## ABOUT THIS EXERCISE
Would you retype every line below without changing anything?

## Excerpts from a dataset
-- Opening Marker --

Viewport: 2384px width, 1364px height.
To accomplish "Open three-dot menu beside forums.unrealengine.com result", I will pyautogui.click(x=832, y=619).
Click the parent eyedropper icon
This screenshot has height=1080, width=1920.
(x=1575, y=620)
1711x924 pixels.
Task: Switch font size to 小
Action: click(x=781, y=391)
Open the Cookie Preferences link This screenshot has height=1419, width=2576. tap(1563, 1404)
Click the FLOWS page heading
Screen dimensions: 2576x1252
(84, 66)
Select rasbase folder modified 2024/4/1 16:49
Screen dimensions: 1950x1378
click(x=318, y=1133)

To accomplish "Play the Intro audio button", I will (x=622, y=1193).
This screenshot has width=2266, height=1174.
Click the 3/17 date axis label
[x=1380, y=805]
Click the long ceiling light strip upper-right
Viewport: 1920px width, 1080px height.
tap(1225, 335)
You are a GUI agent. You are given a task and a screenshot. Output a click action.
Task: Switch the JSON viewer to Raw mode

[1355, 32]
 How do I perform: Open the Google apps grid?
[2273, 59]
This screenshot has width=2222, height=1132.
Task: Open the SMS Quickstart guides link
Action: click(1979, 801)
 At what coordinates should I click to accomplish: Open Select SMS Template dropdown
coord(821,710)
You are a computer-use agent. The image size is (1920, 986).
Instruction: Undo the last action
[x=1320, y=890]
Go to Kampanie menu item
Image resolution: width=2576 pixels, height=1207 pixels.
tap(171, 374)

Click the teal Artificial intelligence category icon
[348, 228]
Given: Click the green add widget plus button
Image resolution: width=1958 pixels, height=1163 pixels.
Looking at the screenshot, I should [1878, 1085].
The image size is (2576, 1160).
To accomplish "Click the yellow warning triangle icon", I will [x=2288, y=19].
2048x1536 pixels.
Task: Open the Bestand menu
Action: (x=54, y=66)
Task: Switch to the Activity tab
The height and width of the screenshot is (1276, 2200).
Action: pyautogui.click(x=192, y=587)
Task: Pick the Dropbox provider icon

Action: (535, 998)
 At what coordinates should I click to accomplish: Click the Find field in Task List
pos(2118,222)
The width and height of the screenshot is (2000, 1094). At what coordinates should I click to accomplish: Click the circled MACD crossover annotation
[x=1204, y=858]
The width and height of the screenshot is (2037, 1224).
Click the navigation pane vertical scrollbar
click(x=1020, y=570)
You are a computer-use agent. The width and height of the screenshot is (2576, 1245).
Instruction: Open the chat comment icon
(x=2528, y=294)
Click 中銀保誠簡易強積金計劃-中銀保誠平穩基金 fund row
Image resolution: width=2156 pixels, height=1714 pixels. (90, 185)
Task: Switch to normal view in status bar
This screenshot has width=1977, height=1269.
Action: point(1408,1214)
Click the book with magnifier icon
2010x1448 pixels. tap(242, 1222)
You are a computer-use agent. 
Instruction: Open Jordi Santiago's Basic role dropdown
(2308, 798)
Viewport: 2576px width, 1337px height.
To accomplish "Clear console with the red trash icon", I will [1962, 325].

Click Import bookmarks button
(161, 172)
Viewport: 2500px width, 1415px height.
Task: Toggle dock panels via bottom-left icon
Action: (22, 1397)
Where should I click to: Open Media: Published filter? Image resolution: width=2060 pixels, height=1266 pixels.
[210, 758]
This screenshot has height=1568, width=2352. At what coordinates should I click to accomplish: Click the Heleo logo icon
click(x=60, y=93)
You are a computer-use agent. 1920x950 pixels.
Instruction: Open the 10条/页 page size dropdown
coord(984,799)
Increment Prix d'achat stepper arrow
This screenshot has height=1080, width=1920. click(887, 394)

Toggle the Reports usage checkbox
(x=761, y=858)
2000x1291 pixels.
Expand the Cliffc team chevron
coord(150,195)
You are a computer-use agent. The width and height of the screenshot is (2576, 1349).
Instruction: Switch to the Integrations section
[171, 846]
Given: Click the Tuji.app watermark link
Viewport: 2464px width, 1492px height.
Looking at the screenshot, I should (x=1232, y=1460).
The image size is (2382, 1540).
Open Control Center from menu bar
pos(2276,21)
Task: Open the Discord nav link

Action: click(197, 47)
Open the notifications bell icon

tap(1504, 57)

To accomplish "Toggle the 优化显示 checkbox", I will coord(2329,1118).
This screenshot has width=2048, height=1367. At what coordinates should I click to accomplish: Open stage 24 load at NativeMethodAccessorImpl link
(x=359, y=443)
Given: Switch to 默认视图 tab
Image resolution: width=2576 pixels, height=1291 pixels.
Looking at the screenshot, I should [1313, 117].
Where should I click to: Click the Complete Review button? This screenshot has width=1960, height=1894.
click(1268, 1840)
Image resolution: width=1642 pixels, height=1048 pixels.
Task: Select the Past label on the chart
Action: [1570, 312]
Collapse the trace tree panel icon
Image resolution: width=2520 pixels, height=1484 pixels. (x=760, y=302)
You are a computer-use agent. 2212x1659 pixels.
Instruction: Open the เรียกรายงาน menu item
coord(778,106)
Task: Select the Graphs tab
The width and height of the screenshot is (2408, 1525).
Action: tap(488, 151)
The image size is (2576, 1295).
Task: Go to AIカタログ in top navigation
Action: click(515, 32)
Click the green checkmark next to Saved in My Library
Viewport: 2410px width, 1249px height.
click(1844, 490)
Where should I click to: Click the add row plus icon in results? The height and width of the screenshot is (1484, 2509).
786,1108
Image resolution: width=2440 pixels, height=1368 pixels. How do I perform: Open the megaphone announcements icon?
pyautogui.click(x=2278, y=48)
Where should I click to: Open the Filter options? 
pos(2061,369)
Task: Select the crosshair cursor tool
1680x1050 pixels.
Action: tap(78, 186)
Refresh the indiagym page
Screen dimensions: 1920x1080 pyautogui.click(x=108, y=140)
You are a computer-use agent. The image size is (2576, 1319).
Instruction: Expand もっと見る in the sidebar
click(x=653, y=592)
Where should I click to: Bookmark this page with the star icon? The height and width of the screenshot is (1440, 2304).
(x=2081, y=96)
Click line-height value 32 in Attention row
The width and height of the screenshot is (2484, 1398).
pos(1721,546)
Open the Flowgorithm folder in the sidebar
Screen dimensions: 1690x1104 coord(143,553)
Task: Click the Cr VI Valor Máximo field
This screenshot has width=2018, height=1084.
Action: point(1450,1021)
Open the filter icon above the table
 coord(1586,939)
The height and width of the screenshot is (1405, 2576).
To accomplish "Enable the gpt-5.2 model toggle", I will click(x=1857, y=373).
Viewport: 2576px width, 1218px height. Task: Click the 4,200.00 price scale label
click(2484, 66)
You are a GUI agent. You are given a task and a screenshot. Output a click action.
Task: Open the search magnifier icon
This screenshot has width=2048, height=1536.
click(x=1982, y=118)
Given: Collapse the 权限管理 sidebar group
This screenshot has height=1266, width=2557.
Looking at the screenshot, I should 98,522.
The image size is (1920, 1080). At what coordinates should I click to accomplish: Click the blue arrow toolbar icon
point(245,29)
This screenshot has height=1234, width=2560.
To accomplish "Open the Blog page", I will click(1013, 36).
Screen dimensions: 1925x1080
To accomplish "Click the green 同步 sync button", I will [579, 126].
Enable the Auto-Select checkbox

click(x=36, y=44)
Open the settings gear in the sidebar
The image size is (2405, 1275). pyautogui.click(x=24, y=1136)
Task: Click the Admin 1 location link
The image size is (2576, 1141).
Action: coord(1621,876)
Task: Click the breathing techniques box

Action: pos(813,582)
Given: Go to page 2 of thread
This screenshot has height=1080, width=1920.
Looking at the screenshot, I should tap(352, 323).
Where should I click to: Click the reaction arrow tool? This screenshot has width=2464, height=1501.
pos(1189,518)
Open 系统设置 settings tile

-- Closing Marker --

## EXPECTED OUTPUT
Viewport: 2384px width, 1364px height.
To accomplish "Open three-dot menu beside forums.unrealengine.com result", I will pyautogui.click(x=832, y=619).
Click the parent eyedropper icon
This screenshot has height=1080, width=1920.
(x=1575, y=620)
1711x924 pixels.
Task: Switch font size to 小
Action: click(x=781, y=391)
Open the Cookie Preferences link This screenshot has height=1419, width=2576. tap(1563, 1404)
Click the FLOWS page heading
Screen dimensions: 2576x1252
(84, 66)
Select rasbase folder modified 2024/4/1 16:49
Screen dimensions: 1950x1378
click(x=318, y=1133)

To accomplish "Play the Intro audio button", I will (x=622, y=1193).
This screenshot has width=2266, height=1174.
Click the 3/17 date axis label
[x=1380, y=805]
Click the long ceiling light strip upper-right
Viewport: 1920px width, 1080px height.
tap(1225, 335)
You are a GUI agent. You are given a task and a screenshot. Output a click action.
Task: Switch the JSON viewer to Raw mode

[1355, 32]
 How do I perform: Open the Google apps grid?
[2273, 59]
This screenshot has width=2222, height=1132.
Task: Open the SMS Quickstart guides link
Action: click(1979, 801)
 At what coordinates should I click to accomplish: Open Select SMS Template dropdown
coord(821,710)
You are a computer-use agent. The image size is (1920, 986).
Instruction: Undo the last action
[x=1320, y=890]
Go to Kampanie menu item
Image resolution: width=2576 pixels, height=1207 pixels.
tap(171, 374)

Click the teal Artificial intelligence category icon
[348, 228]
Given: Click the green add widget plus button
Image resolution: width=1958 pixels, height=1163 pixels.
Looking at the screenshot, I should [1878, 1085].
The image size is (2576, 1160).
To accomplish "Click the yellow warning triangle icon", I will [x=2288, y=19].
2048x1536 pixels.
Task: Open the Bestand menu
Action: (x=54, y=66)
Task: Switch to the Activity tab
The height and width of the screenshot is (1276, 2200).
Action: pyautogui.click(x=192, y=587)
Task: Pick the Dropbox provider icon

Action: (535, 998)
 At what coordinates should I click to accomplish: Click the Find field in Task List
pos(2118,222)
The width and height of the screenshot is (2000, 1094). At what coordinates should I click to accomplish: Click the circled MACD crossover annotation
[x=1204, y=858]
The width and height of the screenshot is (2037, 1224).
Click the navigation pane vertical scrollbar
click(x=1020, y=570)
You are a computer-use agent. The width and height of the screenshot is (2576, 1245).
Instruction: Open the chat comment icon
(x=2528, y=294)
Click 中銀保誠簡易強積金計劃-中銀保誠平穩基金 fund row
Image resolution: width=2156 pixels, height=1714 pixels. (90, 185)
Task: Switch to normal view in status bar
This screenshot has width=1977, height=1269.
Action: point(1408,1214)
Click the book with magnifier icon
2010x1448 pixels. tap(242, 1222)
You are a computer-use agent. 
Instruction: Open Jordi Santiago's Basic role dropdown
(2308, 798)
Viewport: 2576px width, 1337px height.
To accomplish "Clear console with the red trash icon", I will [1962, 325].

Click Import bookmarks button
(161, 172)
Viewport: 2500px width, 1415px height.
Task: Toggle dock panels via bottom-left icon
Action: (22, 1397)
Where should I click to: Open Media: Published filter? Image resolution: width=2060 pixels, height=1266 pixels.
[210, 758]
This screenshot has height=1568, width=2352. At what coordinates should I click to accomplish: Click the Heleo logo icon
click(x=60, y=93)
You are a computer-use agent. 1920x950 pixels.
Instruction: Open the 10条/页 page size dropdown
coord(984,799)
Increment Prix d'achat stepper arrow
This screenshot has height=1080, width=1920. click(887, 394)

Toggle the Reports usage checkbox
(x=761, y=858)
2000x1291 pixels.
Expand the Cliffc team chevron
coord(150,195)
You are a computer-use agent. The width and height of the screenshot is (2576, 1349).
Instruction: Switch to the Integrations section
[171, 846]
Given: Click the Tuji.app watermark link
Viewport: 2464px width, 1492px height.
Looking at the screenshot, I should (x=1232, y=1460).
The image size is (2382, 1540).
Open Control Center from menu bar
pos(2276,21)
Task: Open the Discord nav link

Action: click(197, 47)
Open the notifications bell icon

tap(1504, 57)

To accomplish "Toggle the 优化显示 checkbox", I will coord(2329,1118).
This screenshot has width=2048, height=1367. At what coordinates should I click to accomplish: Open stage 24 load at NativeMethodAccessorImpl link
(x=359, y=443)
Given: Switch to 默认视图 tab
Image resolution: width=2576 pixels, height=1291 pixels.
Looking at the screenshot, I should [1313, 117].
Where should I click to: Click the Complete Review button? This screenshot has width=1960, height=1894.
click(1268, 1840)
Image resolution: width=1642 pixels, height=1048 pixels.
Task: Select the Past label on the chart
Action: [1570, 312]
Collapse the trace tree panel icon
Image resolution: width=2520 pixels, height=1484 pixels. (x=760, y=302)
You are a computer-use agent. 2212x1659 pixels.
Instruction: Open the เรียกรายงาน menu item
coord(778,106)
Task: Select the Graphs tab
The width and height of the screenshot is (2408, 1525).
Action: tap(488, 151)
The image size is (2576, 1295).
Task: Go to AIカタログ in top navigation
Action: click(515, 32)
Click the green checkmark next to Saved in My Library
Viewport: 2410px width, 1249px height.
click(1844, 490)
Where should I click to: Click the add row plus icon in results? The height and width of the screenshot is (1484, 2509).
786,1108
Image resolution: width=2440 pixels, height=1368 pixels. How do I perform: Open the megaphone announcements icon?
pyautogui.click(x=2278, y=48)
Where should I click to: Open the Filter options? 
pos(2061,369)
Task: Select the crosshair cursor tool
1680x1050 pixels.
Action: tap(78, 186)
Refresh the indiagym page
Screen dimensions: 1920x1080 pyautogui.click(x=108, y=140)
You are a computer-use agent. The image size is (2576, 1319).
Instruction: Expand もっと見る in the sidebar
click(x=653, y=592)
Where should I click to: Bookmark this page with the star icon? The height and width of the screenshot is (1440, 2304).
(x=2081, y=96)
Click line-height value 32 in Attention row
The width and height of the screenshot is (2484, 1398).
pos(1721,546)
Open the Flowgorithm folder in the sidebar
Screen dimensions: 1690x1104 coord(143,553)
Task: Click the Cr VI Valor Máximo field
This screenshot has width=2018, height=1084.
Action: point(1450,1021)
Open the filter icon above the table
 coord(1586,939)
The height and width of the screenshot is (1405, 2576).
To accomplish "Enable the gpt-5.2 model toggle", I will click(x=1857, y=373).
Viewport: 2576px width, 1218px height. Task: Click the 4,200.00 price scale label
click(2484, 66)
You are a GUI agent. You are given a task and a screenshot. Output a click action.
Task: Open the search magnifier icon
This screenshot has width=2048, height=1536.
click(x=1982, y=118)
Given: Collapse the 权限管理 sidebar group
This screenshot has height=1266, width=2557.
Looking at the screenshot, I should 98,522.
The image size is (1920, 1080). At what coordinates should I click to accomplish: Click the blue arrow toolbar icon
point(245,29)
This screenshot has height=1234, width=2560.
To accomplish "Open the Blog page", I will click(1013, 36).
Screen dimensions: 1925x1080
To accomplish "Click the green 同步 sync button", I will [579, 126].
Enable the Auto-Select checkbox

click(x=36, y=44)
Open the settings gear in the sidebar
The image size is (2405, 1275). pyautogui.click(x=24, y=1136)
Task: Click the Admin 1 location link
The image size is (2576, 1141).
Action: coord(1621,876)
Task: Click the breathing techniques box

Action: pos(813,582)
Given: Go to page 2 of thread
This screenshot has height=1080, width=1920.
Looking at the screenshot, I should tap(352, 323).
Where should I click to: Click the reaction arrow tool? This screenshot has width=2464, height=1501.
pos(1189,518)
Open 系统设置 settings tile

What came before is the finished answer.